Representative John Culberson (TX-07) included several medical research provisions in the FY2017 Labor, Health and Human Services, and Education Appropriations bill that was approved by full committee today.

Rep. Culberson requested additional funding for the Muscular Dystrophy program, which received $6 million in funding in the legislation. This funding will allow additional research efforts to enhance life for those living with Duchenne and other forms of Muscular Dystrophy. 

Rep. Culberson also included language to urge the National Institute of Diabetes and Digestive and Kidney Diseases (NIDDK), and the National Heart, Lung and Blood Institute (NHLBI), to devote additional resources for kidney disease and cardiovascular events as they relate to diabetes.

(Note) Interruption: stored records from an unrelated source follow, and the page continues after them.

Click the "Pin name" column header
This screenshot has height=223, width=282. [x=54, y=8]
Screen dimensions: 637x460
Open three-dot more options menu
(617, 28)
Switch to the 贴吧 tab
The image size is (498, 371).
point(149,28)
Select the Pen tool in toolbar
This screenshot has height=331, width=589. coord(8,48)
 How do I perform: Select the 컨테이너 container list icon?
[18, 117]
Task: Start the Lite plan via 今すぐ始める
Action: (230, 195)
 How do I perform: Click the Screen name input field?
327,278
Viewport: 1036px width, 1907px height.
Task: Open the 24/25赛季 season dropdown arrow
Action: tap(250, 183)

“I have met with Houstonians that are suffering from diseases that currently have no cure, like diabetes and Duchenne. These individuals’ stories are both heartbreaking and inspiring. Their hope lies in the advancements of medical research to find a cure and manage their symptoms. This legislation is a tool to fund necessary research initiatives and encourage innovation to improve their lives,” Rep. Culberson said.

Additional requests that Rep. Culberson secured in the Labor HHS Appropriations bill and report include:

  • Amending the Patient Protection and Affordable Care Act to prevent the discrimination of a health entity that is morally objecting to the performance of abortions.
  • The development and research of biomarkers, a characteristic that can assist in the measurement of normal biological processes, by NIDDK. NIDDK is also encouraged to work with the National Institute of Allergy and Infectious Diseases (NIAID) to develop biomarkers specifically related to autoimmune disease like type 1 diabetes.
  • Language supporting the development of Duchenne newborn screening programs and encouraging public and private entities to expand on the Center for Disease Control’s development of a screening test.